Personal information
- Born: 25 February 1855 Bathurst, New South Wales, Australia
- Died: 27 June 1912 (aged 57) Orange, New South Wales, Australia
- Batting: Right-handed
- Bowling: Right-arm medium

International information
- National side: Australia;
- Test debut (cap 19): 6 September 1880 v England
- Last Test: 30 August 1888 v England

Career statistics
| Competition | Test | First-class |
| Matches | 17 | 148 |
| Runs scored | 512 | 4,820 |
| Batting average | 17.06 | 21.23 |
| 100s/50s | 1/2 | 5/18 |
| Top score | 128 | 128 |
| Balls bowled | 164 | 852 |
| Wickets | 2 | 12 |
| Bowling average | 42.00 | 39.16 |
| 5 wickets in innings | 0 | 0 |
| 10 wickets in match | 0 | 0 |
| Best bowling | 1/5 | 3/34 |
| Catches/stumpings | 16/– | 128/1 |
- Source: Cricinfo, 12 October 2022

= George Bonnor =

Australian cricketer (1855–1912)

George John Bonnor (25 February 1855 – 27 June 1912) was an Australian cricketer, known for his big hitting, who played Test cricket between 1880 and 1888.

==Career==
Bonnor was born in Bathurst, New South Wales, and made his international debut in the first match played in England in 1880. Being very tall for the 19th century at 6 foot 6 inches he was also exceedingly strong and made the most of it with some powerful hitting, however at times his cavalier attitude led to some periods of poor scores as well.

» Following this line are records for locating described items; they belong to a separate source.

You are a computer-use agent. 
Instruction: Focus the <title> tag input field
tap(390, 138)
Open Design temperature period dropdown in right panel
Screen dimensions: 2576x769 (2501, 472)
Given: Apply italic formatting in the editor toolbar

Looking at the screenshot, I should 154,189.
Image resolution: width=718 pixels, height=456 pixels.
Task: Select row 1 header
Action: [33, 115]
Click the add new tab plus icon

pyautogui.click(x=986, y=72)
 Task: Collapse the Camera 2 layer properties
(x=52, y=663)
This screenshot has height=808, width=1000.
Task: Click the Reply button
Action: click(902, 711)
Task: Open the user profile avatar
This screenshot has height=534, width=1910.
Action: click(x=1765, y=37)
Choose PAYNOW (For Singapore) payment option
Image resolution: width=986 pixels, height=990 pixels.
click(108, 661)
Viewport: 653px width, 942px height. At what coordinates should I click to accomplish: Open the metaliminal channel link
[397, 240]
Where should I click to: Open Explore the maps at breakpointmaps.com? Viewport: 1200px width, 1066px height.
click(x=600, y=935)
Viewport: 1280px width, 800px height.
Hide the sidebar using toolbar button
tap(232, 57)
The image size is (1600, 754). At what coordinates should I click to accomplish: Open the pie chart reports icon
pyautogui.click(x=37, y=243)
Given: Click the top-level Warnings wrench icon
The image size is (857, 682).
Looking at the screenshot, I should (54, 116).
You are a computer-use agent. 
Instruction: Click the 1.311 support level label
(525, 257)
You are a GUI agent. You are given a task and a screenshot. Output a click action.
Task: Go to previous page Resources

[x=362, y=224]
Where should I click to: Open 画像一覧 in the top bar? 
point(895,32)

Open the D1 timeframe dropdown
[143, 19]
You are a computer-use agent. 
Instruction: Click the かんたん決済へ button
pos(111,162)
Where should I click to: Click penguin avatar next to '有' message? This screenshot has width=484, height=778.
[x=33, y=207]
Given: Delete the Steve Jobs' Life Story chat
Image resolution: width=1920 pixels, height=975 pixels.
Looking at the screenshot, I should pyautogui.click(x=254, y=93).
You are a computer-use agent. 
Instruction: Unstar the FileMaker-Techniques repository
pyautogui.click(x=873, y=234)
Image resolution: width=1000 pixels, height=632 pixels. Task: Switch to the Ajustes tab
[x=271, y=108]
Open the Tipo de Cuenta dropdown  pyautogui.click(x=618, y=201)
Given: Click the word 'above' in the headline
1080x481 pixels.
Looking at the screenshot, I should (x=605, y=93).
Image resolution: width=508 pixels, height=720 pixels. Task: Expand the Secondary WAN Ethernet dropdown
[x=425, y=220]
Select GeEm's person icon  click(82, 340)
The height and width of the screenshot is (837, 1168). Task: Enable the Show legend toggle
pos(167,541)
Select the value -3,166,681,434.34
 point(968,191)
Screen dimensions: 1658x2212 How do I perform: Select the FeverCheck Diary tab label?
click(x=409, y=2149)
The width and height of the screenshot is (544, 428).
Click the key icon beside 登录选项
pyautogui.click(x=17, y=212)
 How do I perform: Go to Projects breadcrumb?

Two anecdotes testify to his enormous strength. First, during the Oval Test match of 1880 between England and Australia, he was out caught for two to a ball he had hit so high that by the time GF Grace had snaffled him, waiting directly underneath it on the boundary, he and his partner had almost completed their third run. "My heart stopped beating as I went on waiting [for the ball to come]," said Grace later.

On the next tour, in 1882, Bonnor made a £100 wager with a disbelieving fellow passenger on the SS Assam that he could, with his throw after stepping off the ship, send a cricket ball 100 yards: he won the wager by throwing the ball 119 yards and seven inches, done without a run up. WG Grace credits Bonnor with another throw of 130 yards, but legend has it that Grace himself threw even further in their one-on-one competition.

Measured hits of his in practice included ones at Melbourne of 160 and 149 yards, and one of 147 at Mitcham Common in May 1880, which was carefully measured by the famed bowler James Southerton. Bonnor also reached 160 yards in actual play when, at Longsight in 1880, the Australians played the local XVIII and he sent Grace's cousin, W.R. Gilbert, a long way.

In 1884, George Bonnor became the first player in Test cricket as well as international cricket history, to be dismissed hit wicket.

Bonnor died of a heart attack, aged 57, in Orange, New South Wales, and is buried at the cemetery there.